→ **About this exercise**:
When you reach the line containing "Mamá Boricua en Brooklyn (413, 1245)" in the entries below, start writing out each line exactly, and stop after the line containing "stalo žaidimai (311, 426)".

→ **The data**:
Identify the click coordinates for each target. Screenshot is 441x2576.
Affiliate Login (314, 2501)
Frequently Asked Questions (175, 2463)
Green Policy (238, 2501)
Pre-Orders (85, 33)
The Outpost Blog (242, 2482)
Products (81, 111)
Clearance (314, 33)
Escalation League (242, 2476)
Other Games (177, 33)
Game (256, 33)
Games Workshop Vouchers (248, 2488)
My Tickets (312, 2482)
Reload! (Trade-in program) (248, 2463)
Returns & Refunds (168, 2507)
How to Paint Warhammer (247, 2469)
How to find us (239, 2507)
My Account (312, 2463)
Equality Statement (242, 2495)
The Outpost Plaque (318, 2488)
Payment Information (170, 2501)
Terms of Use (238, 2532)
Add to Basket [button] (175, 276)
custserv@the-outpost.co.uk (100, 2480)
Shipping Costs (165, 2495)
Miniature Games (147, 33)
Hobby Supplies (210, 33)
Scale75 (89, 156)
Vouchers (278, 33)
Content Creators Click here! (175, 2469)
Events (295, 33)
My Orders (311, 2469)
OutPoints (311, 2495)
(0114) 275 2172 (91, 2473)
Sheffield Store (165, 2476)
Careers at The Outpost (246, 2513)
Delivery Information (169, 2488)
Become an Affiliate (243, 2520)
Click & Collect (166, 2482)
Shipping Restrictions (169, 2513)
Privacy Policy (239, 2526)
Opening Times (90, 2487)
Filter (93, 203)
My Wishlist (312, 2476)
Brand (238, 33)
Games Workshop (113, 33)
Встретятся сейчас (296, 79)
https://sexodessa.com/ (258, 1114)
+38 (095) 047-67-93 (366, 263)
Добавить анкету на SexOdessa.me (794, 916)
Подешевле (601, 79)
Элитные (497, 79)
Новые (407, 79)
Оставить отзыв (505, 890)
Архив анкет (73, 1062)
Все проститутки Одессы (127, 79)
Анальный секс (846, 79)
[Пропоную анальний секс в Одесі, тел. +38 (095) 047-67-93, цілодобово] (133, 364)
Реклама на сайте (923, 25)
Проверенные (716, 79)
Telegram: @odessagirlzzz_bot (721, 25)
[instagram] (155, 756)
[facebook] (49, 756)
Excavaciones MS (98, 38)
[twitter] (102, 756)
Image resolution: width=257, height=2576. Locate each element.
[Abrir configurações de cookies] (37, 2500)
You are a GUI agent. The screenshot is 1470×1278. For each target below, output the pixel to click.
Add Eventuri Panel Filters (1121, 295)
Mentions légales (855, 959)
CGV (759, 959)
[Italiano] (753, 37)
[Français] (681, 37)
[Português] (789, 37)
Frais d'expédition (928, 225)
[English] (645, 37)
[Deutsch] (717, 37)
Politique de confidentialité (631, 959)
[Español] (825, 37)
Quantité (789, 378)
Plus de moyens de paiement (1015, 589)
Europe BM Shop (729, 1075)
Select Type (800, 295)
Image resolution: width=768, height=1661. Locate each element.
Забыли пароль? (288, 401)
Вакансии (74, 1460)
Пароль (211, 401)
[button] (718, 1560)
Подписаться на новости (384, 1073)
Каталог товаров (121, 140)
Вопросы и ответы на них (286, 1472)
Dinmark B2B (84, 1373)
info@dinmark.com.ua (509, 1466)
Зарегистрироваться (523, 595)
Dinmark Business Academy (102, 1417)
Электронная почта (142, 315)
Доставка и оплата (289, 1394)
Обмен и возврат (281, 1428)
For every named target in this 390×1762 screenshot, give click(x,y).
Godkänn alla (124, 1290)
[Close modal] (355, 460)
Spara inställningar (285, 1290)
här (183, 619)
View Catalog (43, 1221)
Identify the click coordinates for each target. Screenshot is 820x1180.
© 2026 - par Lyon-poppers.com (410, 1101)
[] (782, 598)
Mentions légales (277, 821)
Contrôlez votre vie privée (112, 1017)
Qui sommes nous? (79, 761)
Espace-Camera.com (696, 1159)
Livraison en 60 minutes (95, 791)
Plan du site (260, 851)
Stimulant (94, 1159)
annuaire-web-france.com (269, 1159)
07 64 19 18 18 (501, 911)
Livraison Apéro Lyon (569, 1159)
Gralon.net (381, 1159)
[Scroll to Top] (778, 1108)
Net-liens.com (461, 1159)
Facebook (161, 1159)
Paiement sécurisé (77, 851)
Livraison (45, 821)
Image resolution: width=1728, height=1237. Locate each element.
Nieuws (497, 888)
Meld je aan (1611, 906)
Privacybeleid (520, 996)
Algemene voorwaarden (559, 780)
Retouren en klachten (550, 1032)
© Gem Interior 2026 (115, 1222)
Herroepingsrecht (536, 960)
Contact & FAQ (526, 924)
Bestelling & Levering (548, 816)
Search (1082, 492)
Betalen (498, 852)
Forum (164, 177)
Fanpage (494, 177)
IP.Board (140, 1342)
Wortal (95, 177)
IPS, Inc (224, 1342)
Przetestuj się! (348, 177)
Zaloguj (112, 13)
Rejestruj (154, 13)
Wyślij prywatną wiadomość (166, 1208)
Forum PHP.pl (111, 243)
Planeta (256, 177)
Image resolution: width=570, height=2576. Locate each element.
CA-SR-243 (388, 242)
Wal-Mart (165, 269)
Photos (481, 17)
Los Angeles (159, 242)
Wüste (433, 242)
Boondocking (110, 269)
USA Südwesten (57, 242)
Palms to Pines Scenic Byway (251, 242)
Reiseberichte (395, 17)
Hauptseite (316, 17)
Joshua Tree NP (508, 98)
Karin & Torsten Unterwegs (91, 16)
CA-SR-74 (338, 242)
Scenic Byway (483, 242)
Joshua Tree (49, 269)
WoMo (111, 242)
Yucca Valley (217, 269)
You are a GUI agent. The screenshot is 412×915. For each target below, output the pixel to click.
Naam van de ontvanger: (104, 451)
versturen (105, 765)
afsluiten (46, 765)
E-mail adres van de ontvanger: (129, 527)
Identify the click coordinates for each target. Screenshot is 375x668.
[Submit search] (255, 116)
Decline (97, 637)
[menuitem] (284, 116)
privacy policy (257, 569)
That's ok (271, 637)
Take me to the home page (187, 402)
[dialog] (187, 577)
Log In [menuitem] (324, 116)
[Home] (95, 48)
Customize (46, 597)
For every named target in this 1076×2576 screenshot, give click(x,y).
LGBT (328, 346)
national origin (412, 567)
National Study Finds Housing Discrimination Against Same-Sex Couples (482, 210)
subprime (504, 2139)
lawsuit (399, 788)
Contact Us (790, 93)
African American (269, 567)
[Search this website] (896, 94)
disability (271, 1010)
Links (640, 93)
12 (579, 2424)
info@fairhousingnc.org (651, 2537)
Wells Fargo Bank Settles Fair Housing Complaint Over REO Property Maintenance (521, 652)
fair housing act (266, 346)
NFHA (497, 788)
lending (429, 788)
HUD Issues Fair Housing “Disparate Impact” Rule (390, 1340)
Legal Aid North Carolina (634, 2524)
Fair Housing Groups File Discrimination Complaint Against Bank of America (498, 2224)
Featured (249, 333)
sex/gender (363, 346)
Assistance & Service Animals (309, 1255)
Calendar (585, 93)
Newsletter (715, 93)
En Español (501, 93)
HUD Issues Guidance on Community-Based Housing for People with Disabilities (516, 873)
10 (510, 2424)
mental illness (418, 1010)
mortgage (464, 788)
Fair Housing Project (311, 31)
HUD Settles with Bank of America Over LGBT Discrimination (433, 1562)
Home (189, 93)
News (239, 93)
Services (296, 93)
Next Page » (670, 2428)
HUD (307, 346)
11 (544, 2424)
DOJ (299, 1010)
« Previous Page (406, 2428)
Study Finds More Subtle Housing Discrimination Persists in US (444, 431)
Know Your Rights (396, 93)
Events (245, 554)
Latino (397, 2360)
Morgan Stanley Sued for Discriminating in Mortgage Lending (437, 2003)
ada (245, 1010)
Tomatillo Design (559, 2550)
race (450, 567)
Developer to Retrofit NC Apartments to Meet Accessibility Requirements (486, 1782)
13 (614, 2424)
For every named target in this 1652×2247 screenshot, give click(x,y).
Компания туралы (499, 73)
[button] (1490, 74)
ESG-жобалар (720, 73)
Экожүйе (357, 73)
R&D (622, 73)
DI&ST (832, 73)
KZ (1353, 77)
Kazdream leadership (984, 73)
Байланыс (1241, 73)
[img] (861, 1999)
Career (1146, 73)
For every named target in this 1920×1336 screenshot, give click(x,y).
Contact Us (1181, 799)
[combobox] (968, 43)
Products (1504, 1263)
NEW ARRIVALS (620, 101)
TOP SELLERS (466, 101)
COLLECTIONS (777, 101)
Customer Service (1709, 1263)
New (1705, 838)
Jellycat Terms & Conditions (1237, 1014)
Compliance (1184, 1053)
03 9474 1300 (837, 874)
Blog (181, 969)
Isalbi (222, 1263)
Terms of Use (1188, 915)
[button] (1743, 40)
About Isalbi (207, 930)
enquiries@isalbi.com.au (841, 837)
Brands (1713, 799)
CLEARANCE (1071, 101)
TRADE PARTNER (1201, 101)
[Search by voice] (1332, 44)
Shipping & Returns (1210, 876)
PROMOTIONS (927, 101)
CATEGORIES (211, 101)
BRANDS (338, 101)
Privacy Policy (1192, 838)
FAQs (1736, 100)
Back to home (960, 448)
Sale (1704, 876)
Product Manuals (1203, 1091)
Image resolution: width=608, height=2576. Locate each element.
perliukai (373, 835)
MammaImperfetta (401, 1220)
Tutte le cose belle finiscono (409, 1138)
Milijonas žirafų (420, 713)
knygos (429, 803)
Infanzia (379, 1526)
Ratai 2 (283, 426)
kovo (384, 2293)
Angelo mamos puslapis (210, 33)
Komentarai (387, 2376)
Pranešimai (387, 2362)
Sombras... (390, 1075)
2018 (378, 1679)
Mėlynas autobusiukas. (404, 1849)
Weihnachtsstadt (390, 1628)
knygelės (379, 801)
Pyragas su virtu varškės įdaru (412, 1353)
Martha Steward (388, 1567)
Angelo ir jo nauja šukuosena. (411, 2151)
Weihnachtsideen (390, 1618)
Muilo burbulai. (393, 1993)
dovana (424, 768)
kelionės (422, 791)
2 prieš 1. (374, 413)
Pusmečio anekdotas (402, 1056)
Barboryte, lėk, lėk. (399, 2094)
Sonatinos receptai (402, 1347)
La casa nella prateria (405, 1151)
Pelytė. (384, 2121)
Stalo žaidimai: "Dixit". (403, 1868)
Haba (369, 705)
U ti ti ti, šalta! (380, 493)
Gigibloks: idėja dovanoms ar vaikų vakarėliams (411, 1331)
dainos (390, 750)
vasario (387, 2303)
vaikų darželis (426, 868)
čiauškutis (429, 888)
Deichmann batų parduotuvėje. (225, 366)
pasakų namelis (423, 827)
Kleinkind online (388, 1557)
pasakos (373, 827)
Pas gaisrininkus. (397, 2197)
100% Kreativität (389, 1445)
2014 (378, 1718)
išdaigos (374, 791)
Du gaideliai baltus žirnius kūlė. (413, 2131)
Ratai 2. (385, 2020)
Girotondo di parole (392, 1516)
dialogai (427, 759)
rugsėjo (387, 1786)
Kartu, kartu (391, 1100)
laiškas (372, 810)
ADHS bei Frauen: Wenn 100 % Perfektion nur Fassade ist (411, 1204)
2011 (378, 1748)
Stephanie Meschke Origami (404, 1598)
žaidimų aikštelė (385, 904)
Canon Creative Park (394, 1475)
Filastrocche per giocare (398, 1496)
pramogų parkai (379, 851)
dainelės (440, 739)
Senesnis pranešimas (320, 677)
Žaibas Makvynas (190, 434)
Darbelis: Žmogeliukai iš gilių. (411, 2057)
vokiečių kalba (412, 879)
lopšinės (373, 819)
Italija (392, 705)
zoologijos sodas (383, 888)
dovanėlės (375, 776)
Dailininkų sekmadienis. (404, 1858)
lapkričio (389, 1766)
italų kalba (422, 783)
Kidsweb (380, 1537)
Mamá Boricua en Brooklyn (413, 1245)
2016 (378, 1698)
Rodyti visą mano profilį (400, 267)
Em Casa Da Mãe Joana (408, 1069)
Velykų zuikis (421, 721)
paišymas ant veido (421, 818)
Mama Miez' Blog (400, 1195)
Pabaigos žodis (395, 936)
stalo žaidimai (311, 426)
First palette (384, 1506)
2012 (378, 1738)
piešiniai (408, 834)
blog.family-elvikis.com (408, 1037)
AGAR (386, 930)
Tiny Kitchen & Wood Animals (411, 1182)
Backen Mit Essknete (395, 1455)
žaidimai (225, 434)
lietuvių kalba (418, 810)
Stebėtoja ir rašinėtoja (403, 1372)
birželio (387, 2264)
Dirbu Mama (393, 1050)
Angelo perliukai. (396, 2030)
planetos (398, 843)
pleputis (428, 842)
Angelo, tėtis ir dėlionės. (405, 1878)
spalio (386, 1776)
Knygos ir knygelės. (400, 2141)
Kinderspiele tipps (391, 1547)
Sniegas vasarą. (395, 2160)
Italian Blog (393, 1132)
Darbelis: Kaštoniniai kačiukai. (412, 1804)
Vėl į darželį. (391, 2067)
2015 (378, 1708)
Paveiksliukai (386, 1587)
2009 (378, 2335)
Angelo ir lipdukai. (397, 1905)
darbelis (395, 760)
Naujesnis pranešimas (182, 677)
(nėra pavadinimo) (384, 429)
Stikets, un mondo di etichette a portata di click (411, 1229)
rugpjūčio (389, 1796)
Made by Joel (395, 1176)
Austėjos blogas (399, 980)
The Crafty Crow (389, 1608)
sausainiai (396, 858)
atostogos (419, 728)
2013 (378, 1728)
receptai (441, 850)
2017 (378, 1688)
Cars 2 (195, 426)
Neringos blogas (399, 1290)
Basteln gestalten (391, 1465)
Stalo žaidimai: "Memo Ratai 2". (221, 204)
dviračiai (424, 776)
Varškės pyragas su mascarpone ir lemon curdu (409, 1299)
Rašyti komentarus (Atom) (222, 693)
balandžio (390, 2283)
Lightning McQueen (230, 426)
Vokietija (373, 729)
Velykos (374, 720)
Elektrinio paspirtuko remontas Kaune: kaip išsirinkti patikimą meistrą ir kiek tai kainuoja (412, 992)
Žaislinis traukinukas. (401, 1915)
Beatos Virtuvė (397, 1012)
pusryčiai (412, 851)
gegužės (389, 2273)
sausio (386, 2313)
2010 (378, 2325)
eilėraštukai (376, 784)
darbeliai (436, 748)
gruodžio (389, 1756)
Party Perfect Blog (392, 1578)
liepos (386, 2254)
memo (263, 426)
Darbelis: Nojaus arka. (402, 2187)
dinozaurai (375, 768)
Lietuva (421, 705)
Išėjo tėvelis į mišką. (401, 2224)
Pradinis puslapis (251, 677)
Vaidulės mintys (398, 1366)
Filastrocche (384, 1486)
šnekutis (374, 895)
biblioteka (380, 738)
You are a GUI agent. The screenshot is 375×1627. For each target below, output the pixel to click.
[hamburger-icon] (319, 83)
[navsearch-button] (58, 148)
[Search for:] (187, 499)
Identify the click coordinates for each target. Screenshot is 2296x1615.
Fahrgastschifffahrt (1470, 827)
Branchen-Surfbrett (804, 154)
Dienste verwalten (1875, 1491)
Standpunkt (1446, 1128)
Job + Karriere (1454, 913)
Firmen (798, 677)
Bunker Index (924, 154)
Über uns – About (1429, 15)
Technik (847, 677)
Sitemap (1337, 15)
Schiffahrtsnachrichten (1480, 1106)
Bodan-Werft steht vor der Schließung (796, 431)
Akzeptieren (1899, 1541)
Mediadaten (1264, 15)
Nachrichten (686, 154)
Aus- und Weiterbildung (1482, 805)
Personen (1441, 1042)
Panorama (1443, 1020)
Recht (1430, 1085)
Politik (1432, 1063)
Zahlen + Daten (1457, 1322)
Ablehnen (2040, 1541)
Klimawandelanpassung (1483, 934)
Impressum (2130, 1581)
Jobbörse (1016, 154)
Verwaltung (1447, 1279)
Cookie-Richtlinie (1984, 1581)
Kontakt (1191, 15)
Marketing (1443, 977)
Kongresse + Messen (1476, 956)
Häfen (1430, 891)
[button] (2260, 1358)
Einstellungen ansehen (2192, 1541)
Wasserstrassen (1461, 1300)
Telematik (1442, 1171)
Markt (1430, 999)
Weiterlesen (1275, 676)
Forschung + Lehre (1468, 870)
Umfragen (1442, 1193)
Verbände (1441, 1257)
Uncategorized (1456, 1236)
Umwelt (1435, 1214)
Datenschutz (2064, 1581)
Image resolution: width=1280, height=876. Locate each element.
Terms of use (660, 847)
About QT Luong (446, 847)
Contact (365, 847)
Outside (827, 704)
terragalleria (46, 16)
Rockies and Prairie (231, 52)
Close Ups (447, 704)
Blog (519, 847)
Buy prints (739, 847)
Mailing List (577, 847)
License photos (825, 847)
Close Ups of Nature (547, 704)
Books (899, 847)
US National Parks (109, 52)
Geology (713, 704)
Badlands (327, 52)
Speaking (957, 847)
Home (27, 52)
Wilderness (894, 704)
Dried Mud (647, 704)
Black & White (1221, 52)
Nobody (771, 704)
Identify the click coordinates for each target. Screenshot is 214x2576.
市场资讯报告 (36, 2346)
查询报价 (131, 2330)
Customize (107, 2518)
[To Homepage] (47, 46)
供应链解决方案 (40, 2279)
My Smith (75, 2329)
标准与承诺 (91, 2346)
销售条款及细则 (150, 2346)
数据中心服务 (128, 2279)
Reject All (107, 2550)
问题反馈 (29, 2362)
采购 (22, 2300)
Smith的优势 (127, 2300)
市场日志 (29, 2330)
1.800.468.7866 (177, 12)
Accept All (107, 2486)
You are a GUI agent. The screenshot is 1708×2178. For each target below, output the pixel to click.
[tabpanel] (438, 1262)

→ **Solution to this task**:
Mamá Boricua en Brooklyn (413, 1245)
2016 (378, 1698)
Rodyti visą mano profilį (400, 267)
Em Casa Da Mãe Joana (408, 1069)
Velykų zuikis (421, 721)
paišymas ant veido (421, 818)
Mama Miez' Blog (400, 1195)
Pabaigos žodis (395, 936)
stalo žaidimai (311, 426)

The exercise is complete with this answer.